--- RECORDED DATA Enclosed Below ---

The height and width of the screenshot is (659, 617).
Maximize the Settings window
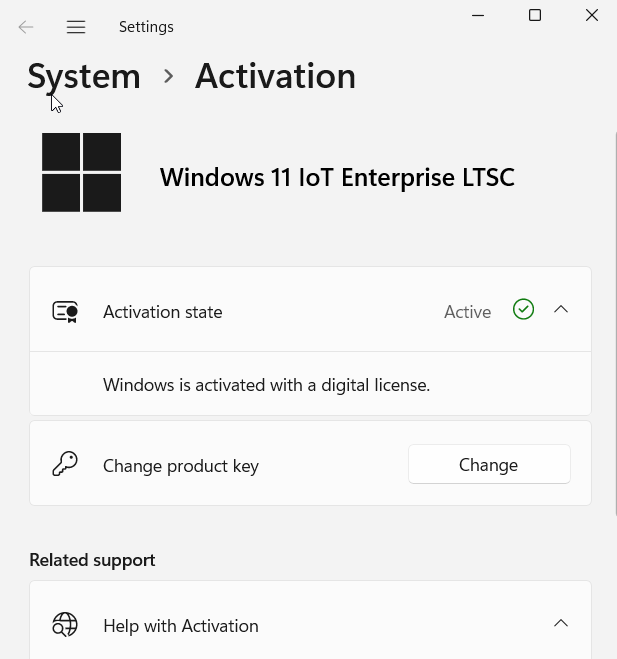click(x=535, y=16)
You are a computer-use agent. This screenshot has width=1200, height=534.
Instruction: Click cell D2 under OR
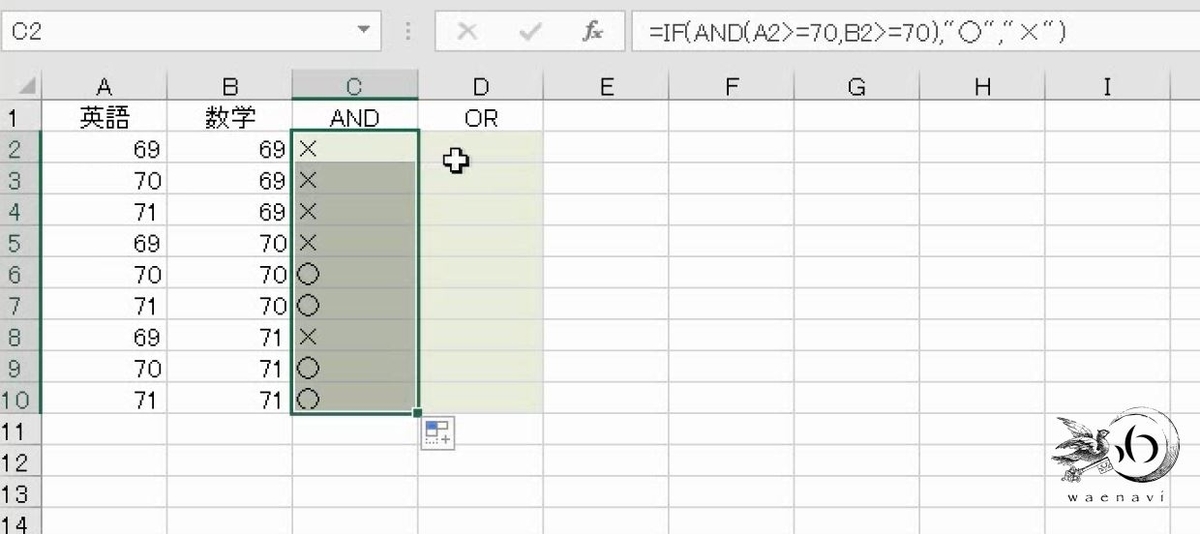pyautogui.click(x=481, y=149)
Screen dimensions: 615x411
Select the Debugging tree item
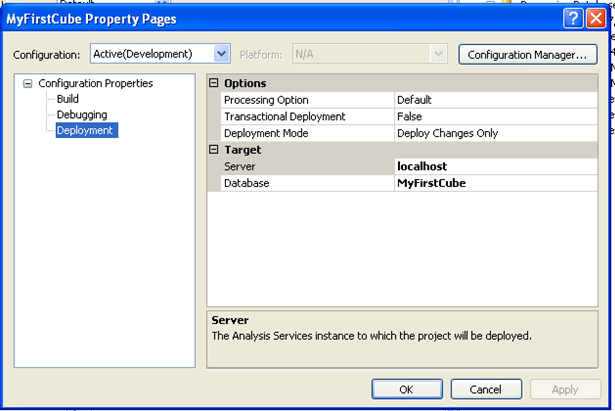coord(81,114)
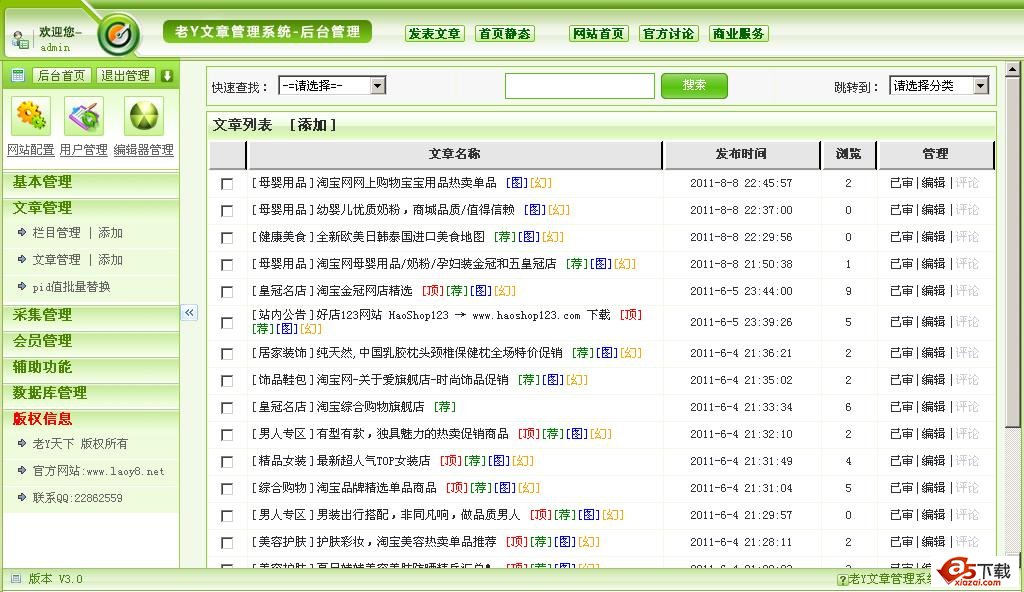Click the calendar grid icon beside 后台首页
The width and height of the screenshot is (1024, 592).
[x=18, y=76]
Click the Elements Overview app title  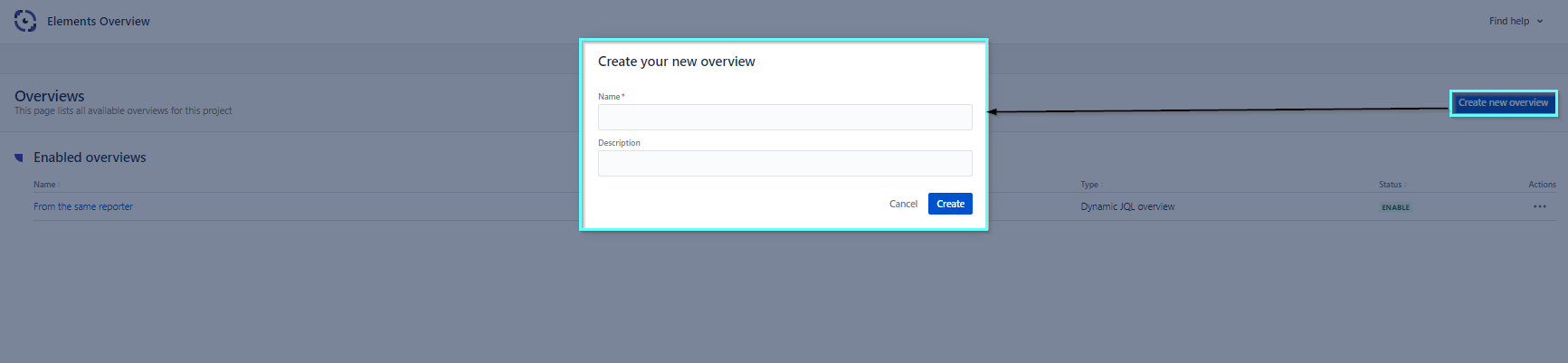[99, 22]
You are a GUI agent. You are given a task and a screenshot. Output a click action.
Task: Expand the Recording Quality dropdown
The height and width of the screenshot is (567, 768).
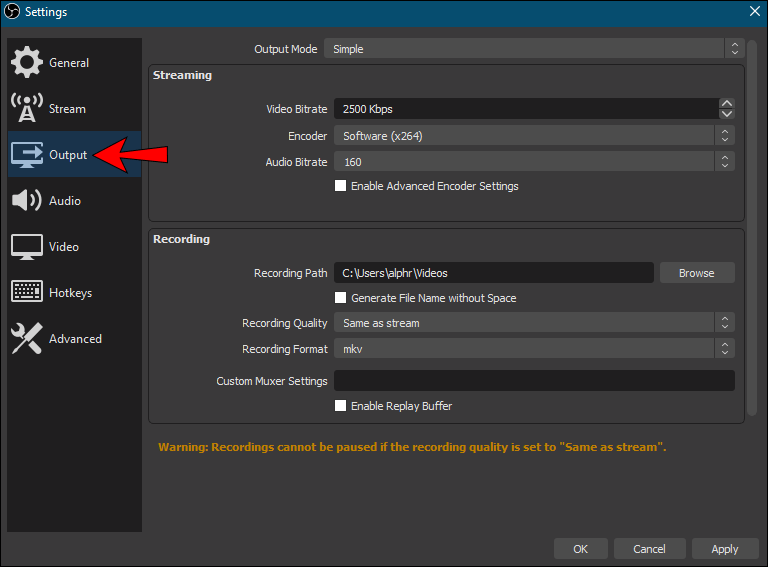[x=534, y=323]
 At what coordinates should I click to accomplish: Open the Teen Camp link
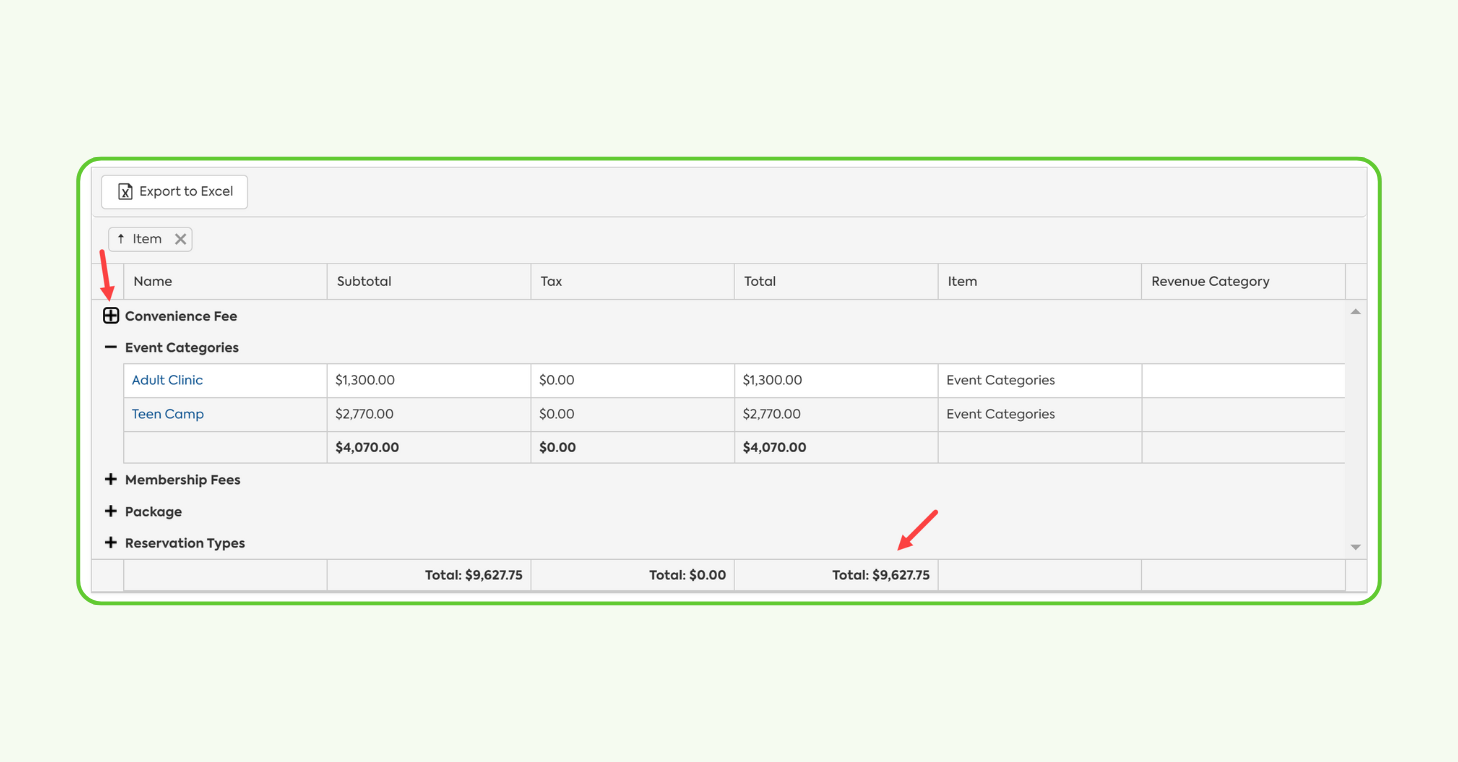pyautogui.click(x=167, y=413)
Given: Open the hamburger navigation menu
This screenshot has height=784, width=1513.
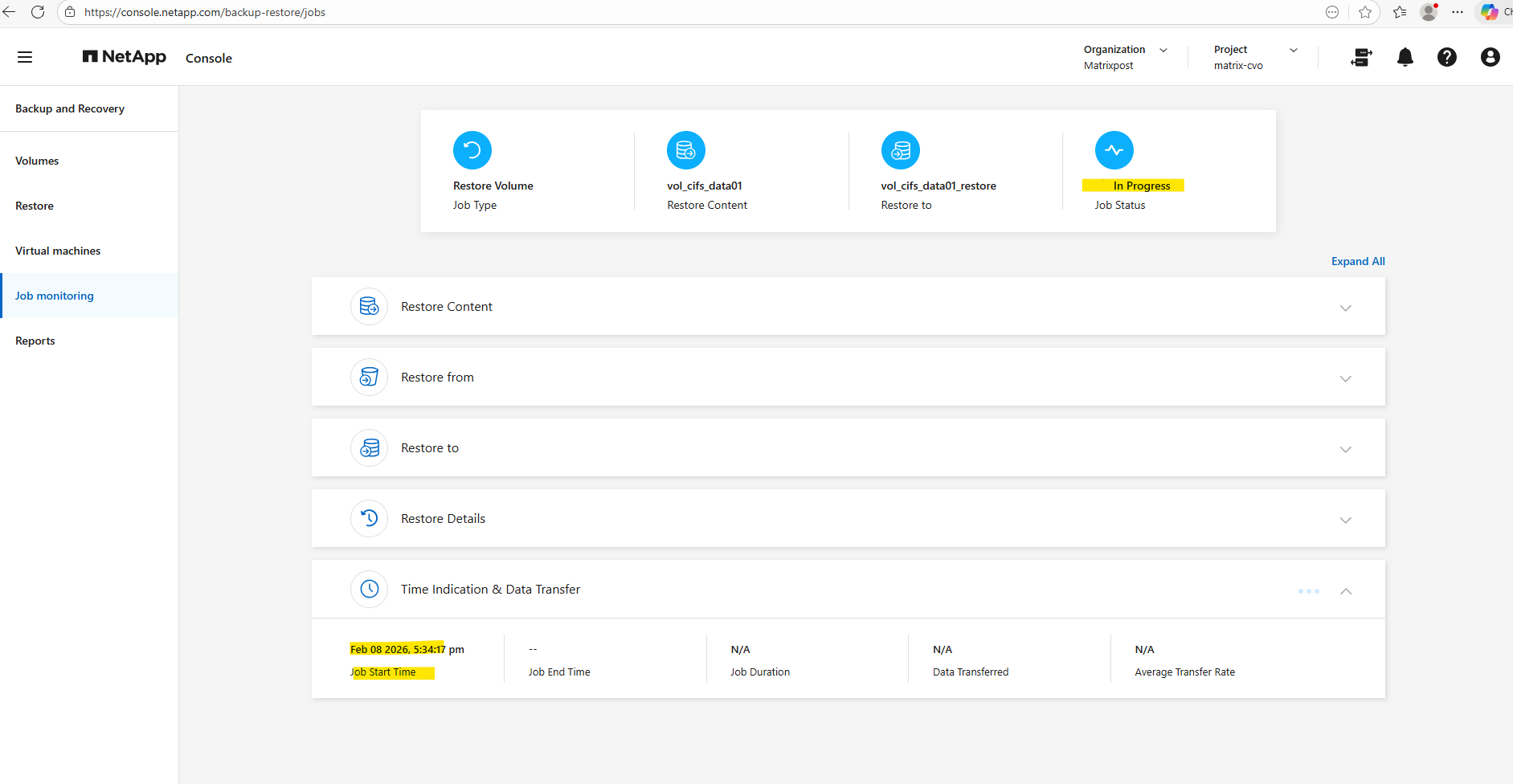Looking at the screenshot, I should [x=25, y=57].
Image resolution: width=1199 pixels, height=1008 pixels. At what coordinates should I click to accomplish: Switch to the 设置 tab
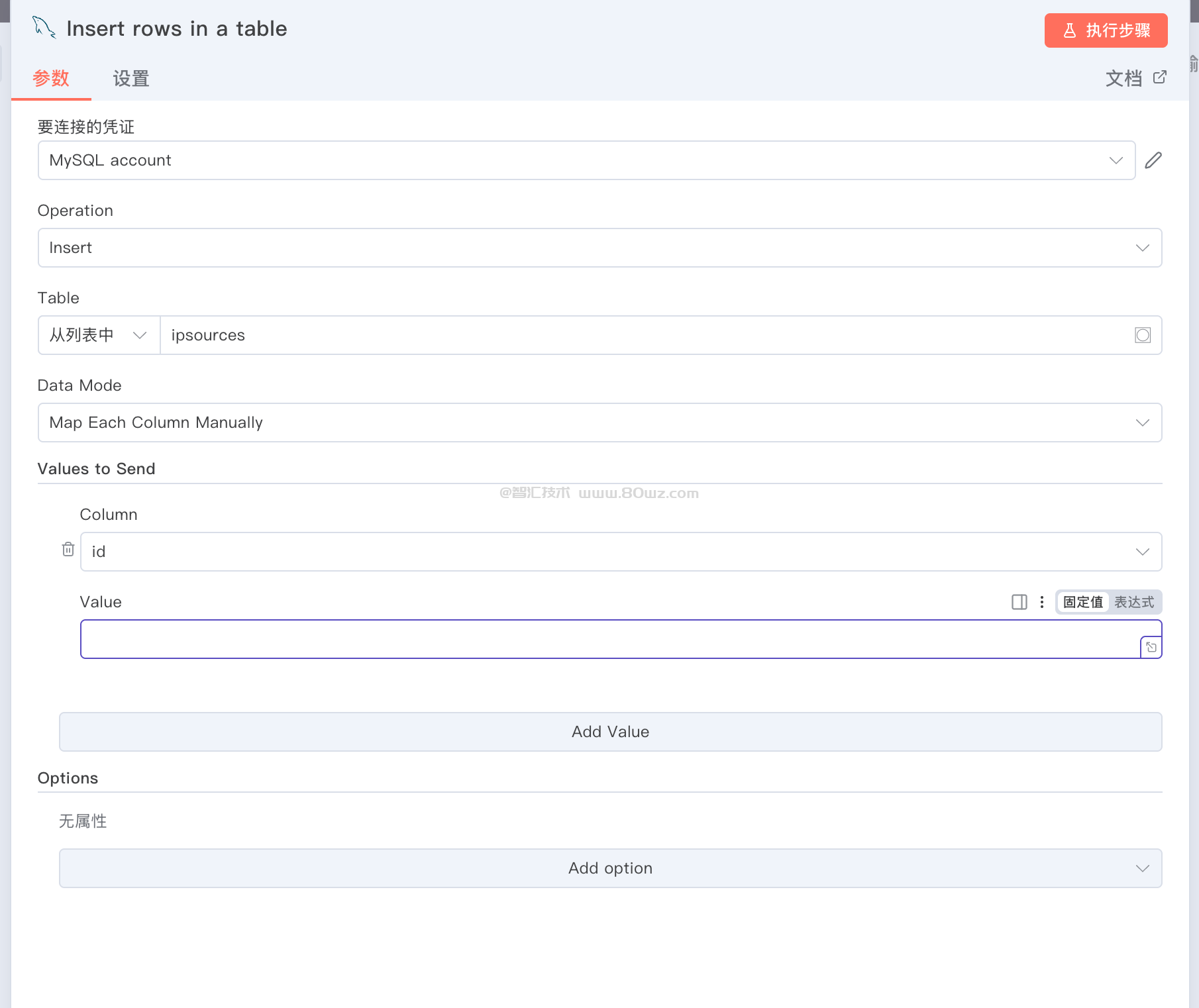click(x=131, y=79)
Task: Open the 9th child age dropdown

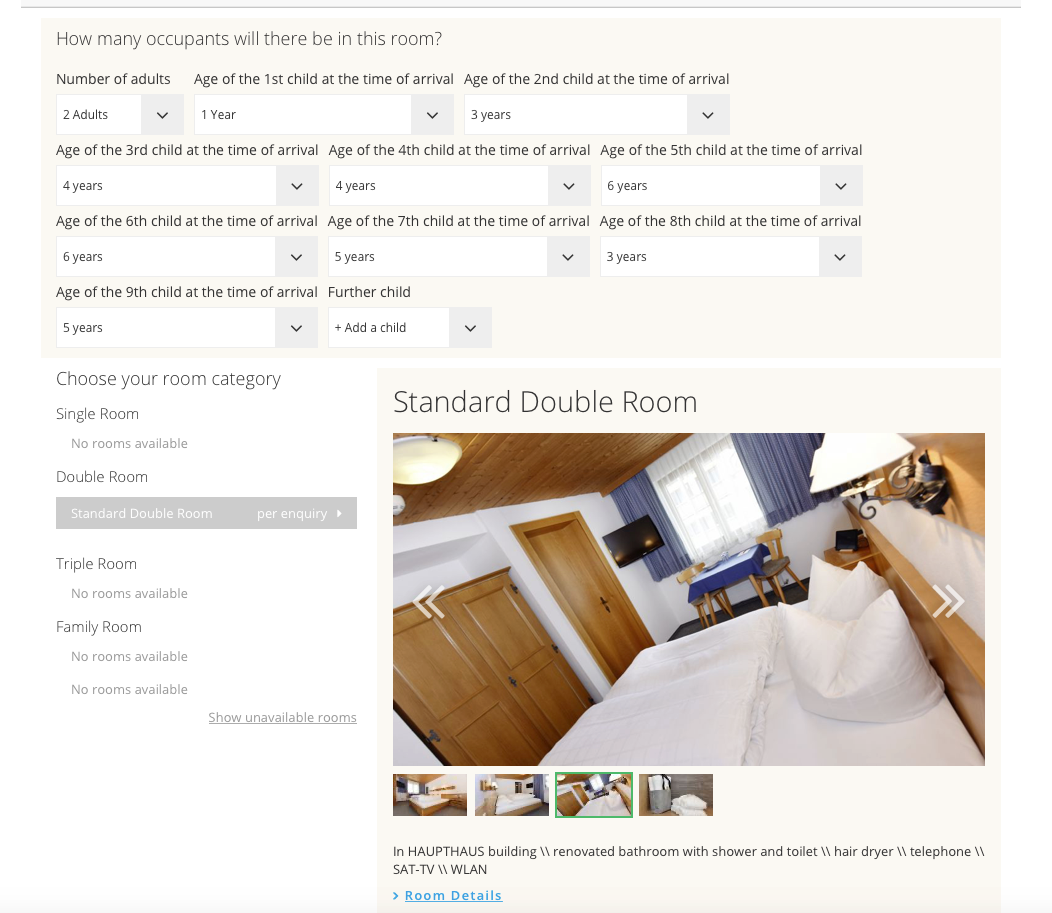Action: (187, 328)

--- End of Enclosed RECORDED DATA ---

## YOUR ASSIGNMENT
Only the number is wanted: how many lines in the listing contain the word "agent"?

## SOLUTION TO THIS TASK
2